50 Miles More brings together young people across schools, regions, and communities to create a bond among young activists to ensure a strong foundation for action around future gun control legislation.

=== #50more in #50states ===
After the initial march in Wisconsin, student organizers launched the #50more in #50states campaign to challenge young people in every state to hold a 50-mile march to the hometown or office of an NRA-backed elected officials. Their goal was to ensure that the momentum continued after the Wisconsin march and that the country continued to hear the voices of young people.

=== 50 Miles More Massachusetts ===
Massachusetts was the first state to take on the #50more in #50states challenge, marching 50 miles from Worcester, MA city hall to the headquarters of Smith & Wesson, one of the largest gun manufacturers in the country. 50 Miles More Massachusetts activists raised awareness of Smith & Wesson's contribution to the gun violence epidemic and called for a stop to the production of all weapons outlawed in Massachusetts.

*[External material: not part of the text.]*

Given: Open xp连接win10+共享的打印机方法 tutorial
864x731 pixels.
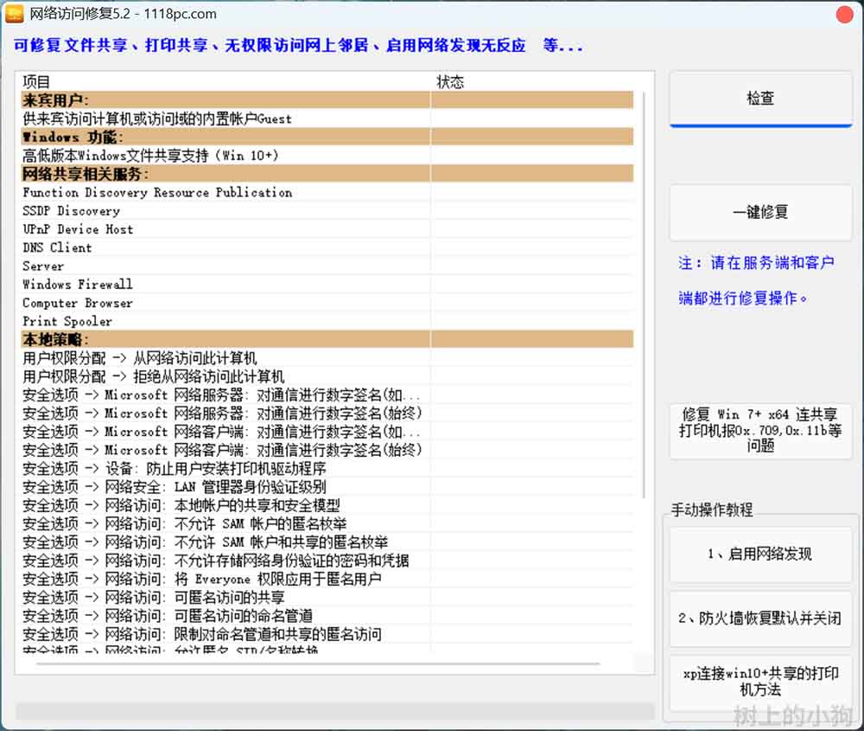Looking at the screenshot, I should coord(760,682).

=== The Milwaukee to Madison March ===
On June 26, 2020, amid the COVID-19 pandemic, 50 Miles More organizers announced plans to embark on "The Milwaukee to Madison March", walking 65 miles across Wisconsin, starting at City Hall in Milwaukee on June 30, 2020, and ending in Madison on Independence Day, July 4, 2020. Organizers say they are calling on Wisconsin elected officials to do more to protect Black youth, including Black women and Black LGBTQ+ youth in Wisconsin

== History ==
50 Miles More was formed at the end of February 2018, led by activist Katie Eder. After the March 14 walkouts and March For Our Lives were announced, students at Shorewood High School in Shorewood, WI sought to ensure that after these events ended the country did not stop fighting to end gun violence. The march was announced on March 12, two days before the national walkout. The march was planned by a number of students from Shorewood High School including Katie Eder, Brendan Fardella, Shannon Carlson, Hiwot Schutz, Alemitu Caldart, and Lauren Davis. The students were supported by the Shorewood School District Superintendent, Dr. Bryan Davis, parents, and community members. 50 Miles More is now led by Executive Director Tatiana Washington. 50 Miles More is a founding member of The Future Coalition.